In exit polls, more than half of Republican voters in Michigan said their vote was driven by overwhelming economic concerns. A majority of those polled after they voted said a candidate’s position on the economy was more important than the war in Iraq, illegal immigration or terrorism. The exit poll was conducted by Edison/Mitofsky for the television networks and the Associated Press.

While the voters said a candidate’s position on the issues was more important than a candidate’s personal qualities, more than 4 in 10 voters said it was more important to them that a candidate share their values than be able to win in November against a Democrat or have the right experience.

About a quarter of the voters said it mattered a great deal to them that a candidate shared their religious beliefs.

On the issues of abortion, about 10 percent of Republican voters said it should be legal in all cases, 25 percent said abortion should be legal in most cases, about 35 percent said it should be illegal in most cases and about 25 percent said abortion should be illegal in all cases.

A plurality of voters said immigrants should be deported to the country they came from rather than be allowed to stay as temporary workers or offered a chance to apply for citizenship.

A majority of voters approve of the war in Iraq.

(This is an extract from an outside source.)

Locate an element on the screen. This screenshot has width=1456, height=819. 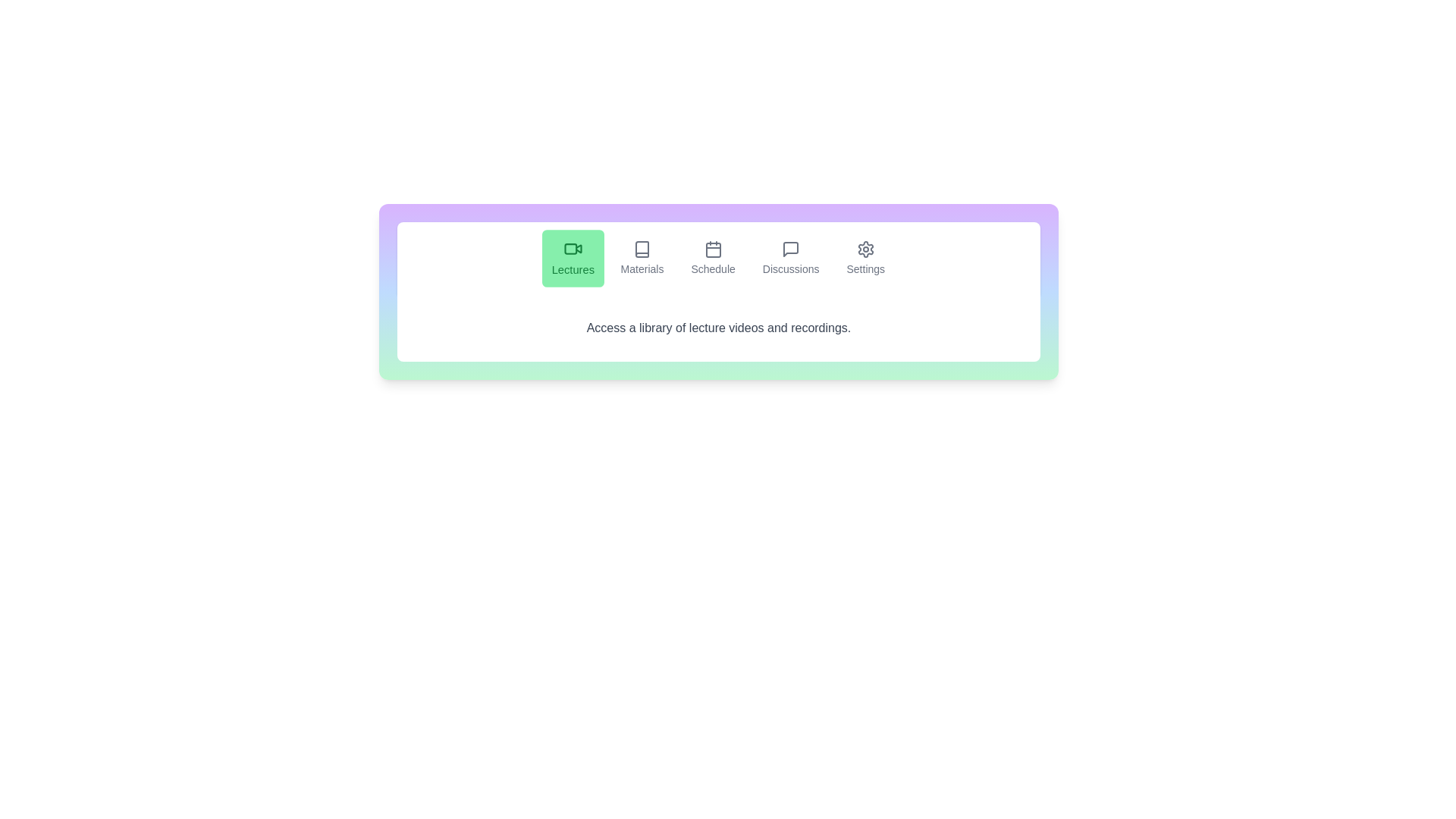
the 'Lectures' tab to interact with it is located at coordinates (571, 257).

When asked to describe their feelings about the Bush administration, they were closely divided.

Michigan’s primary occurred much earlier than usual this year, and many residents interviewed over the past few days said they were not even aware there was an election on Tuesday. Mrs. Clinton is expected to lead the pack on the Democratic side because she was the only major candidate whose name is on the ballot. Mr. Obama and Mr. Edwards withdrew their names at the request of the national Democratic Party, which stripped Michigan of its delegates because the early date of its primary violated party rules.

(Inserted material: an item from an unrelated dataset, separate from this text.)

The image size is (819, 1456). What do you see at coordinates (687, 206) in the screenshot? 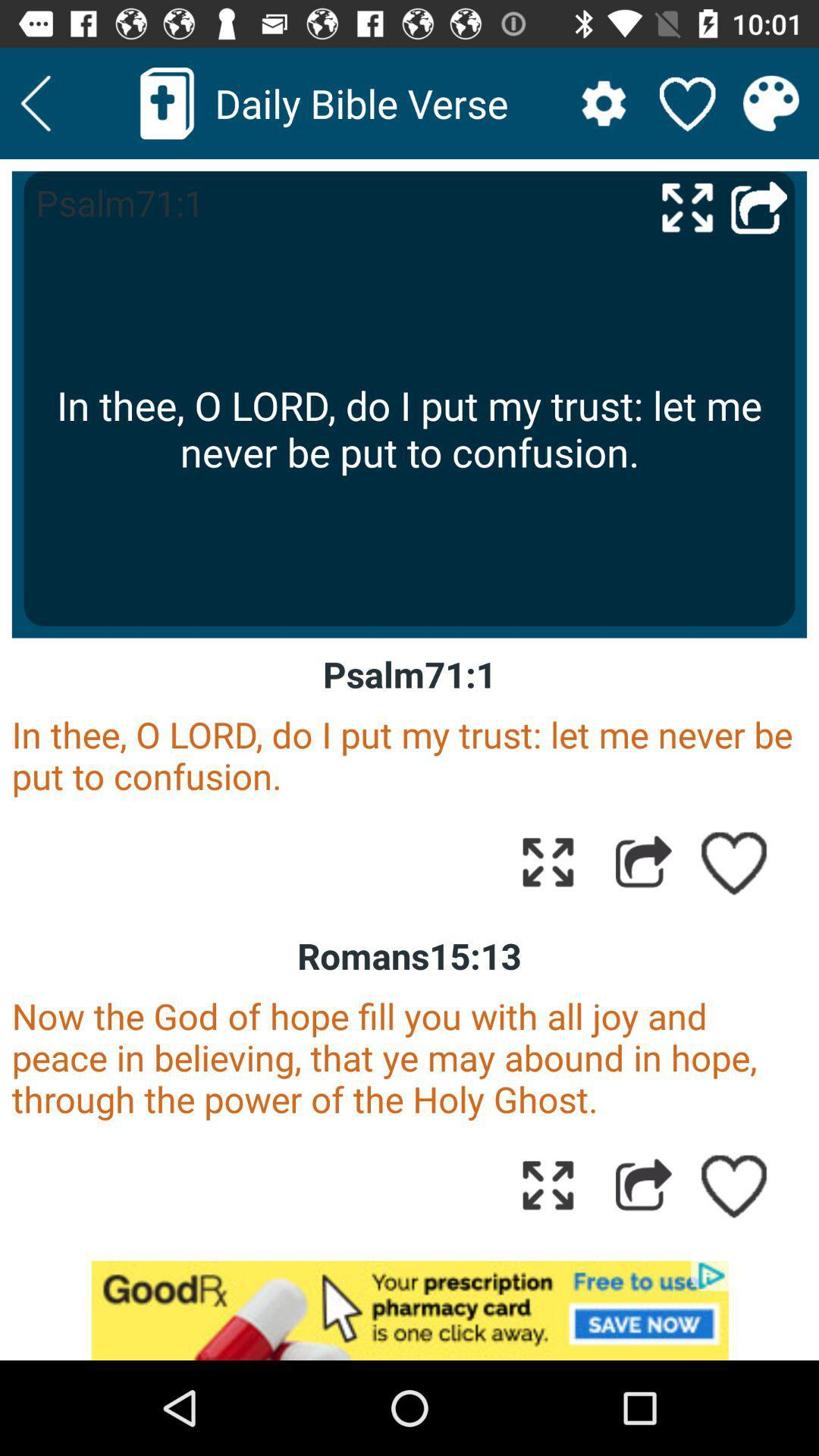
I see `big page` at bounding box center [687, 206].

But state party leaders said they believed the Michigan delegate slates would be seated.

The race here in Michigan forced the Republican candidates to focus chiefly on the dismal economy of the state, where thousands of manufacturing jobs have evaporated over the last several years and where the unemployment rate, 7.4 percent, is the highest in the nation.

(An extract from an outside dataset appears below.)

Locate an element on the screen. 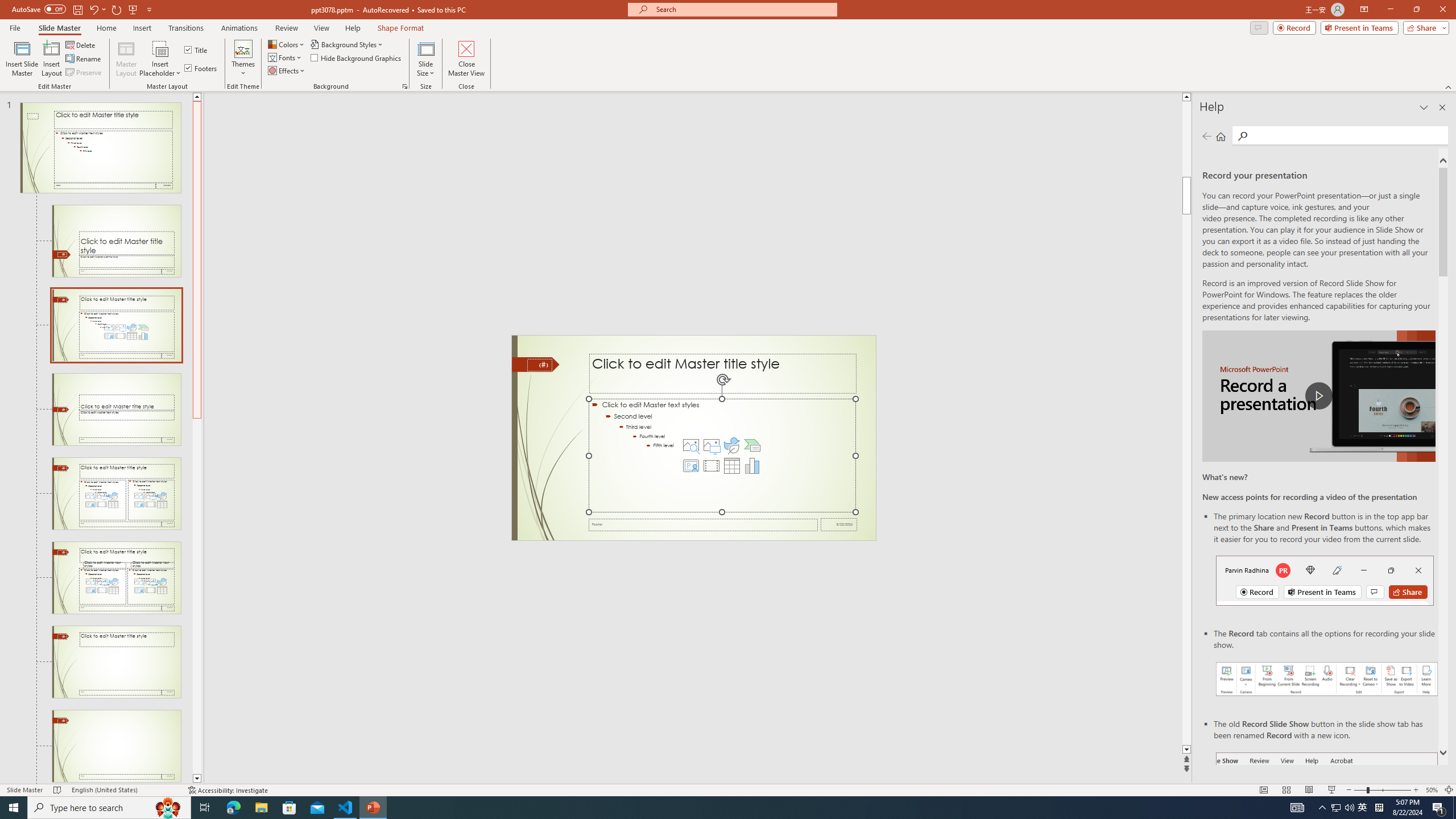 This screenshot has width=1456, height=819. 'Slide Blank Layout: used by no slides' is located at coordinates (115, 745).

Mr. McCain may have hurt himself here when he declared in a debate in South Carolina last week that because of the restructuring of the global automobile industry many of those jobs would never be restored in Michigan.
As I noted in the update to my previous post, Romney's optimistic message of economic revitalization appealed to Michigan voters who have been battered by economic transformation and the housing collapse (thanks to Elaine, over at Elaine's Place, for providing me with inside information on Michigan's housing market).

There's a lesson of caution for John McCain's straight-talk campaign: He's right that most jobs lost to global economic competition and market restructuring won't be coming back to the Great Lakes region. But his message was easily attacked by Romney as "economic pessimism." McCain's realism plays better in foreign policy than in economic affairs, where people need a voice of hope to lift their spirits.

I'll be looking at the polling data and political analyses over the next couple of days, but even without checking Memeorandum, I predict that the Daily Kos netroots will take credit for an independent crossover impact in blunting the McCain momentum (which early voter turnout data shows to be false).

Now, while I think McCain's right to focus on the next stop in South Carolina, the bigger impact of the Michigan results is to topple Mike Huckabee from his top-tier perch secured by his win in Iowa.

Romney - with his Michigan take - will have a big push heading into South Carolina. A Huckabee win in the Palmetto state is the former Arkansas governor's do-or-die sitiuation. Fred Thompson's down but not out, and he too will have to secure a victory or a strong second place showing in the first Southern primary to have any hope of being competitive heading into February 5.

John McCain, fresh off his New Hampshire comeback, has the wind of national public opinion at his back - and note that national polls show way more diversity of opinion than the views coming out of the Wolverine State, so it remains to be seen how substantial a bounce Romney gets heading into the later contests.

What's not in doubt is this is the most exciting GOP nomination process in decades!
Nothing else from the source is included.